TREINTA Y DOS: 5 DE MARZO. MUERE LA ABUELA.

     

En algún momento, de alguna forma voy a tener que volver a la chacra a buscar mis cosas. No son muchas ni las necesito pero no puedo dejárselas como un recuerdo de mi huida. No va ser tan próximo ese momento, tengo que esperar a Selene, llevarla a Buenos Aires si ella así lo quiere. Se que él estará bien y que ya no puedo hacer nada por ayudarlo, si es que necesita ayuda de alguien. Yo tengo que trazar mi propio plan, encontrar un lugar que no sea la casa de mi madre ni la de cualquier extranjero generoso. Selene me dijo:

—Marina, si sigues tan inquieta la tierra no te dejará salir. Debes esperar a que se calme tu corazón para tomar el bus.

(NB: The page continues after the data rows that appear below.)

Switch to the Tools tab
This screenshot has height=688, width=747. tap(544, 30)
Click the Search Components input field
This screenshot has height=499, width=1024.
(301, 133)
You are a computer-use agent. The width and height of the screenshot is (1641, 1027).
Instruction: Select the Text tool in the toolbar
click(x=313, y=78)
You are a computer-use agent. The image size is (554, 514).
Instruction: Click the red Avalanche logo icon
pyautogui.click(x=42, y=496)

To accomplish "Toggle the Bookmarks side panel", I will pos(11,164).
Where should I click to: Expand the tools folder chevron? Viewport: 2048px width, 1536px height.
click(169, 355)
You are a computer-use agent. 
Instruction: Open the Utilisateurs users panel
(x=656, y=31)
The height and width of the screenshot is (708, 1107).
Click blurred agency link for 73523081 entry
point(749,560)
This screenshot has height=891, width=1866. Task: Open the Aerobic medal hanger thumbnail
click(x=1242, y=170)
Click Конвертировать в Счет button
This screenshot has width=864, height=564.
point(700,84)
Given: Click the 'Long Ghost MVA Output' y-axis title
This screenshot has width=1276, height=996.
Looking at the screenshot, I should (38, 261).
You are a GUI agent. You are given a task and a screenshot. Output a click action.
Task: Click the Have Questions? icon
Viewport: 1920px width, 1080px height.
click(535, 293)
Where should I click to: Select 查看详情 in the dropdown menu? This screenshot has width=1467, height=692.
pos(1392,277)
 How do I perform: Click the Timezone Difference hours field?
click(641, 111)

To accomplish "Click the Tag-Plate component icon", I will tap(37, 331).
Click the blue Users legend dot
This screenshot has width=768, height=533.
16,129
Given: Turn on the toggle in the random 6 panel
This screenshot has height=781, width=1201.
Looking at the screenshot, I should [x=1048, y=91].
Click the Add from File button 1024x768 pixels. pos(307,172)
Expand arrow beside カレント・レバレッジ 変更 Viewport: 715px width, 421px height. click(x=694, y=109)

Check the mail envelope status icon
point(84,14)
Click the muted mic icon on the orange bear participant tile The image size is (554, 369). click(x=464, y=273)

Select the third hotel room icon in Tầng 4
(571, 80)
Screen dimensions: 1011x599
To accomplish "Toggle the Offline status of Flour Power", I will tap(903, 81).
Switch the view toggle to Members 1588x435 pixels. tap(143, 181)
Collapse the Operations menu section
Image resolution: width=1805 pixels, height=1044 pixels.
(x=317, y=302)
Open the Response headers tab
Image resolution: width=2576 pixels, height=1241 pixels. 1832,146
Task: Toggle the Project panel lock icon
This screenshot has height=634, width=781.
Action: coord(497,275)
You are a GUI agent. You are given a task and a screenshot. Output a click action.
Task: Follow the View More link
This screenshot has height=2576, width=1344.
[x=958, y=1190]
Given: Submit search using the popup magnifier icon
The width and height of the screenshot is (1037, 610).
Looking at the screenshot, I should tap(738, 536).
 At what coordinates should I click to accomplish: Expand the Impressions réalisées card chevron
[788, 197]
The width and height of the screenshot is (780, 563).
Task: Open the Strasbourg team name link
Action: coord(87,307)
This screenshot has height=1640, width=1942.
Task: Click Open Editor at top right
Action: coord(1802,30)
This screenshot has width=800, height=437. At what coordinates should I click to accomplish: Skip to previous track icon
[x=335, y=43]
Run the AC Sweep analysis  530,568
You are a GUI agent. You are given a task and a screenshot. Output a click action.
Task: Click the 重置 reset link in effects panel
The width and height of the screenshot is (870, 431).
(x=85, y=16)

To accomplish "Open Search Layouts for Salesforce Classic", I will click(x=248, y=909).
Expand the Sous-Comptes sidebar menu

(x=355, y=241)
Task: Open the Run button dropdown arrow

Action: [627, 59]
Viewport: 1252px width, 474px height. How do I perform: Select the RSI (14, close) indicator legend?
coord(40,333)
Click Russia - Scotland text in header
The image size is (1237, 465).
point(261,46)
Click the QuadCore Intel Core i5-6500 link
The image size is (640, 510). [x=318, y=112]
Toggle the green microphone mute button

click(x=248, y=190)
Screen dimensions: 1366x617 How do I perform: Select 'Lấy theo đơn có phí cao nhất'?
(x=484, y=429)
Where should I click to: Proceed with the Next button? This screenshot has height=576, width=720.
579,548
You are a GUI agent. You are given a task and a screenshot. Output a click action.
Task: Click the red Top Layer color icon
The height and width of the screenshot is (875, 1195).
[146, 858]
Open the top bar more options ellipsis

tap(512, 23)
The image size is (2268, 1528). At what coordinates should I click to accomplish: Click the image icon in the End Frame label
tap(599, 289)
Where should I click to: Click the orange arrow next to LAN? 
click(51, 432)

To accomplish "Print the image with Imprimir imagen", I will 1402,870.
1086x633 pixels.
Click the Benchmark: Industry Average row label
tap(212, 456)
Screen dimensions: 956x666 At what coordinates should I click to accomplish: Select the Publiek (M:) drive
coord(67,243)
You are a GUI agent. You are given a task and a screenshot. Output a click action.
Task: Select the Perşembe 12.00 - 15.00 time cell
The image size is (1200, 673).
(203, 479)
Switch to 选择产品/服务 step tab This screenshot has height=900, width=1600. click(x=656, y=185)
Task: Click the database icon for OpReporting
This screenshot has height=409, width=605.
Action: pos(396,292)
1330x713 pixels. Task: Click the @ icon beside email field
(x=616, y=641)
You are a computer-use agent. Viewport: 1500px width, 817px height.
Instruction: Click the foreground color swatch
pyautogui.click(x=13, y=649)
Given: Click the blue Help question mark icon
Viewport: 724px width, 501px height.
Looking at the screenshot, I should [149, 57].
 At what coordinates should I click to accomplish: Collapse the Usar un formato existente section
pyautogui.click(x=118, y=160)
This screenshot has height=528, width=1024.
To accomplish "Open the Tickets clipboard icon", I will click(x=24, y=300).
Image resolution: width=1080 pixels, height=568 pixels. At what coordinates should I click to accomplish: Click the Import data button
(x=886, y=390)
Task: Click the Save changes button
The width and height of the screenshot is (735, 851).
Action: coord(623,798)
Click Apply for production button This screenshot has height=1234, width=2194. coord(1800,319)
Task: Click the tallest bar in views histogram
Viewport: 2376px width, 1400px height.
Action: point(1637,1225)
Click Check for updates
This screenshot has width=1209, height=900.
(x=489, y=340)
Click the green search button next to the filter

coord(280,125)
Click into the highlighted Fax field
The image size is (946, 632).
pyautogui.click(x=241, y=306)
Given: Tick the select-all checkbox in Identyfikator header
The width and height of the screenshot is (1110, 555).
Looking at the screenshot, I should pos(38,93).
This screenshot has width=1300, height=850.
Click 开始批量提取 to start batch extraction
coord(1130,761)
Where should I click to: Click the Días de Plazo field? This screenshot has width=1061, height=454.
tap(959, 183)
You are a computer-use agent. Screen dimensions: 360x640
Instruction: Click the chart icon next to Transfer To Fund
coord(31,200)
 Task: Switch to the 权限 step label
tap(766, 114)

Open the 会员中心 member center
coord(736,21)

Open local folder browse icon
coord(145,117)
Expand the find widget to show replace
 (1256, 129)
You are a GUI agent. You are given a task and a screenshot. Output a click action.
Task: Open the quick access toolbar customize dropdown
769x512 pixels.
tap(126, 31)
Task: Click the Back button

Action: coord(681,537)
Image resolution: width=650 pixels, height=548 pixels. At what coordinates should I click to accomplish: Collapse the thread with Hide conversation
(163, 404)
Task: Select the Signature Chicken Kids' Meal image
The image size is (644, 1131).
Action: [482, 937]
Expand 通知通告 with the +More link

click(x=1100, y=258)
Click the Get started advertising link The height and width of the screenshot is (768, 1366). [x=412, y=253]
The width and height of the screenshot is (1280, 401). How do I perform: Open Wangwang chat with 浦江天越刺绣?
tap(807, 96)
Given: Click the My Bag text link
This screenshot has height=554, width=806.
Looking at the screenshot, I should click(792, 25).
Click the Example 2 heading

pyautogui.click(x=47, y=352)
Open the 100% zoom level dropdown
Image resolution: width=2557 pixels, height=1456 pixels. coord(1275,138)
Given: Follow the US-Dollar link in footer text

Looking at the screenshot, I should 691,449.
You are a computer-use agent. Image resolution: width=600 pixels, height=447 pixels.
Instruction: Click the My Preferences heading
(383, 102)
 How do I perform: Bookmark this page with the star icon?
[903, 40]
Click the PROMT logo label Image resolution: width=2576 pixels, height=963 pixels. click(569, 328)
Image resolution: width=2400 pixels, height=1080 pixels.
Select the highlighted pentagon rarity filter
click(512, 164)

Tenía razón y aquí en Arica espero.

Aquel día no podía decirle nada de mi historia a Selene, no podía decir-le tampoco lo que la Abuela me había anticipado aunque parecía saberlo mejor que yo.

—Marina, ¿tienes sed?

—Sí, gracias, todo el tiempo tengo sed acá ¿será porque es tan rico el jugo de mango que prepara la Abuela?

—Es de sobre, pero es rico, sí.

—Mirá acá tengo la yerba y el mate ¿querés probar? Si querés caliento el agua y te enseño.

Me miró un rato, tal vez pensaba que si yo era tan estúpida como para confundir jugo de sobre con jugo natural también era capaz de pensar que hacían falta lecciones para tomar mate. Tal vez todavía estaba un poco dormida, aunque parecía despierta y vestida hace rato.

 

—Tú pon el agua ¿sí? Yo voy a ver qué necesita ella, no se ha levantado hoy. Temí que todo lo que la Abuela me había anticipado estuviese sucediendo. Si era así iba a ser la segunda vez en mi vida en que viera a un muerto de cerca. Sentí que era mucho pedir que yo me hiciera cargo de los detalles, tuve ganas de irme, de huir. Será que amo huir. Traté de pensar en otra cosa, algo que me obligara a quedarme y me quedé parada junto a la hornalla, vigilando que el agua no se hirviera como si fuese la tarea más importante del mundo.

Selene bajó. Su falda era tan larga que no se le veían los pies y parecía venir flotando en el aire, o haciendo pasitos de bailarina. Me abrazó y se quedó con la cabeza hundida en mi hombro mojándolo sin sonido. Yo no sabía si tenía que llorar o no. Me ponía triste que todo hubiese sido tan rápido pero sentí, igual que con mi abuela, que se había ido en el momento justo: hay viejos que alcanzan un modo muy limpio de partir.

 

—Ya se fue, Marina. Cerró los ojos y me dijo adiós pequeña y se fue. —Lo bueno es que no sufrió. Se fue sin dolor.

—Las que sufriremos somos nosotras, Marina. Lloraba sin ruido y sin cambiar la respiración.